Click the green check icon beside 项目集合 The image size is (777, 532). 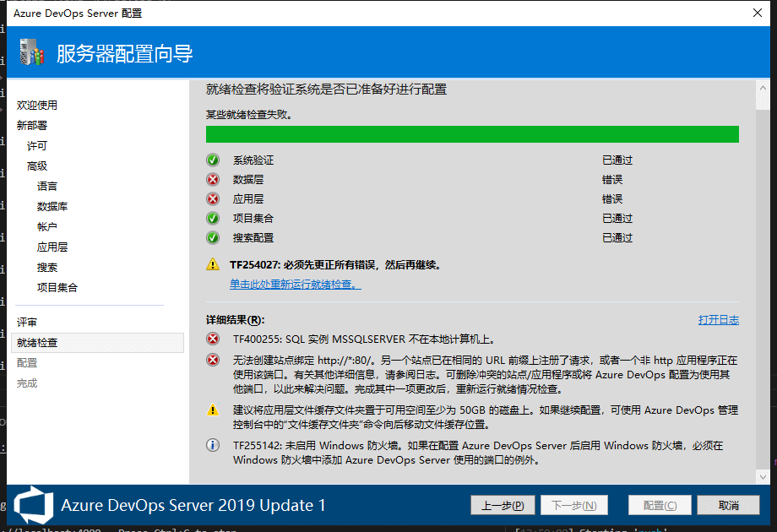(x=213, y=219)
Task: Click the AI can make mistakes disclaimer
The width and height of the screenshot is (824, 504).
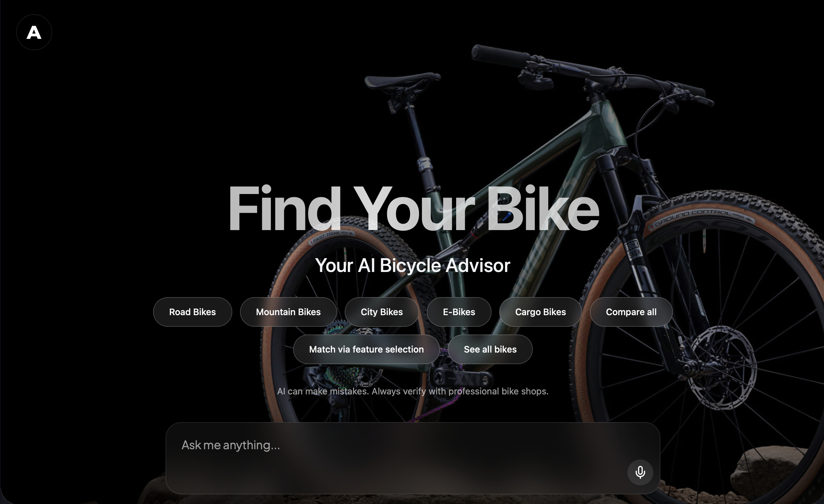Action: [x=413, y=391]
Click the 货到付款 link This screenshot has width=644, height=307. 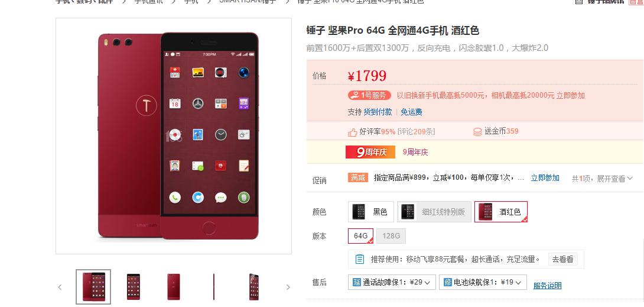(378, 112)
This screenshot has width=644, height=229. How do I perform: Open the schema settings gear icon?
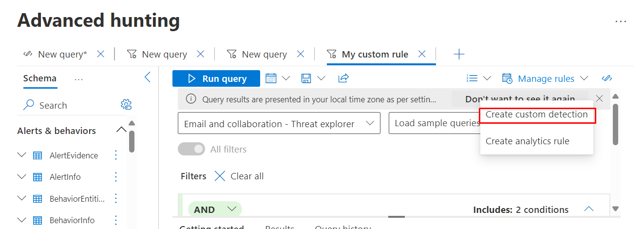click(126, 105)
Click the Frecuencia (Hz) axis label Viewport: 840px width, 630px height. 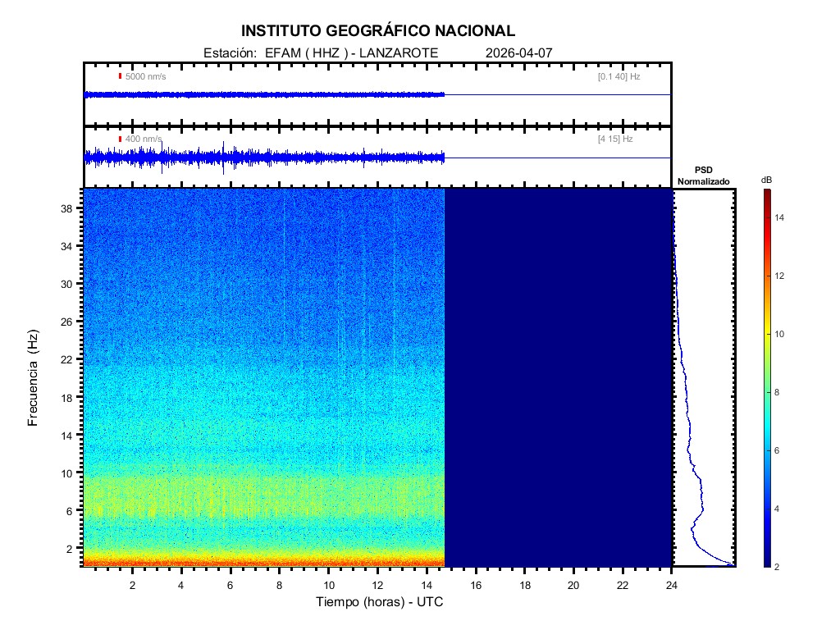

● ● ● ●

▸ Task requirements:
Please reproduce exactly, and nothing more, the lines from the one containing "This screenshot has width=644, height=229." through the last line of the entries, both included; pictures stay out.

▸ Task result:
This screenshot has width=644, height=229. How do I perform: Open the schema settings gear icon?
click(126, 105)
Click the Frecuencia (Hz) axis label Viewport: 840px width, 630px height. 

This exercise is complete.